__Extract provided__.
════════════════════

Of this tendency the cash-for-peerages scandal has been a singular demonstration of the proposition that for the first time since the Reform Act of 1832 a Government party has been actively engaged in a systematic round of the giving of favours of one sort and another in order to secure the funds to pay for its operations and for elections. Who can doubt that the fund-raising operation of Labour in the run up to the 2005 election and its aftermath was one designed to put people into the House of Lords in exchange for money for the party and that every effort was made to conceal the facts from parliament and People?
In addition the Labour Party has been second to none in its abuse of the electoral system for party advantage. Thus it turned the 2001 and 2005 elections into something akin to that which might be found in a Banana Republic, with arrangements for absentee ballots in particular being abused, culminating in a court case in Birmingham which set out in stark terms the extent to which Labour supporters brought the skulduggery more redolent of the Indian sub-continent to our democratic process.
That they have no shame concerning these things is amply shown by the report of an independent Canadian gentleman, Ron Gould, an elections expert from Canada.
He has had a long hard look at the shambles that passed for a democratic election in May 2005 in Scotland. Of this process he says:
“What is characteristic was a notable level of party self-interest evident in ministerial decision-making (especially in regard to the timing and method of counts and the design of ballot papers).
“In considering the circumstances surrounding the planning, organising and implementation of the elections, the voter was treated as an afterthought by virtually all the other stakeholders.
“Voters were overlooked as the most important stakeholders to be considered at every stage of the election.”
Though he does not say this was a Labour-only problem, making the point that in an election there is an obvious and natural tendency for a political party which wants to win as many seats as possible to try and bend the democratic process in its favour, his report effectively points the finger at Labour in general and Douglas Alexander in particular.
Alexander, brother of new Scots Labour Leader Wendy Alexander, presided over this fiasco. It is at his door that the principal complaint of acting for party advantage at the expense of the interests of democracy and the individual electors is laid. In a government which had any sense of propriety or shame, his resignation would have been on Gordon Brown’s desk yesterday. It is not, nor is it likely to be for he is both a Brown lickspittle-crony and in charge of Labour’s election campaign. For him to lose his head would involve casting out one of Brown’s own props and admitting that its own campaign chief had been guilty of Banana Republic tactics. Whatever we may think, Labour will never admit to crimes of that kind: rather the culprit will soon be promoted as a reward for sticking like glue to office.
Other manifestations of Labour’s corruption may be found in its voting an extra £10,000 to every MP in a clear move to help out its own MPs in marginal seats who are becoming increasingly aware of the skilful channelling of money to their Conservative opponents by the Tories whilst at the same time trying to abolish that very same funding, notwithstanding their concurrent shameless refusal to stop similar Union sponsoring of individual MPs.
Be under no illusion: Labour is corrupt in a way that no other party has been in modern times. Their aim is clear: power today, power tomorrow, power for ever. And on the way we will grind our opponents into the dust. The threat to democracy is clear.

════════════════════

__Supplied data__.
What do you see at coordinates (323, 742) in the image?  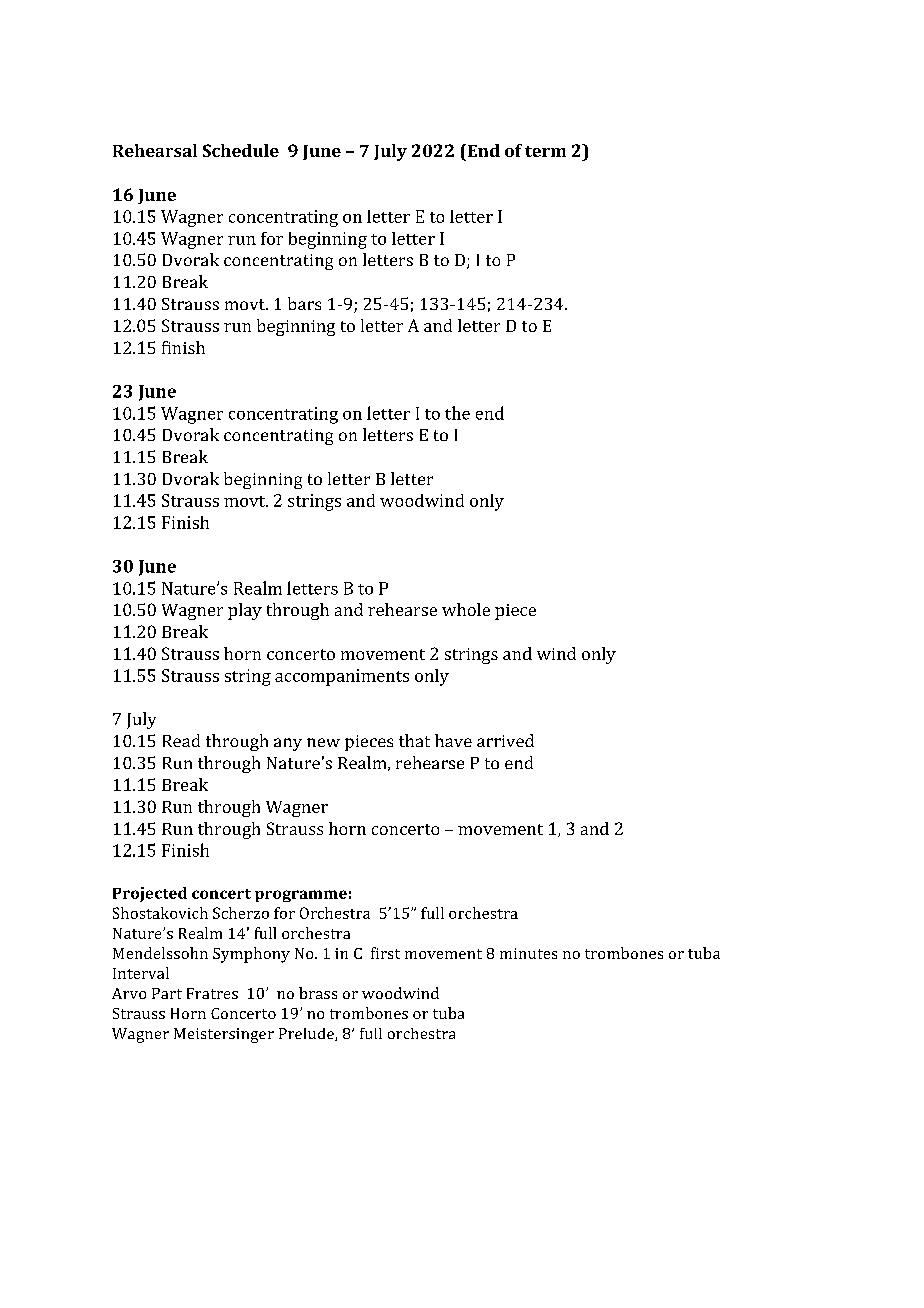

════════════════════

__Task list__.
(1) Could you rewrite the paragraph beginning "Alexander, brother of new Scots Labour Leader" from the article on Labour more briefly, keeping its main facts?
(2) What does the article on Labour argue, summed up in three sentences?

__Solutions below__.
(1) Douglas Alexander, brother of new Scots Labour Leader Wendy Alexander, presided over the Scottish election fiasco and is the main target of the complaint that he acted for party advantage at the expense of democracy and individual electors. A government with any sense of propriety would already have his resignation. He won't go, though, because he is a Brown crony and runs Labour's election campaign, so removing him would mean admitting that its campaign chief used Banana Republic tactics. Labour will never admit that, and he is likely to be promoted instead.

(2) The article argues that Labour is corrupt in a way no other party has been in modern times, and it cites the cash-for-peerages scandal as proof of a systematic exchange of favors for party funds. It also accuses Labour of abusing the electoral system, especially absentee ballots in the 2001 and 2005 elections, and of voting every MP an extra £10,000 to help its own MPs in marginal seats. Drawing on elections expert Ron Gould's report on the Scottish election, which found party self-interest in ministerial decisions and voters treated as an afterthought, it lays the main blame on Douglas Alexander.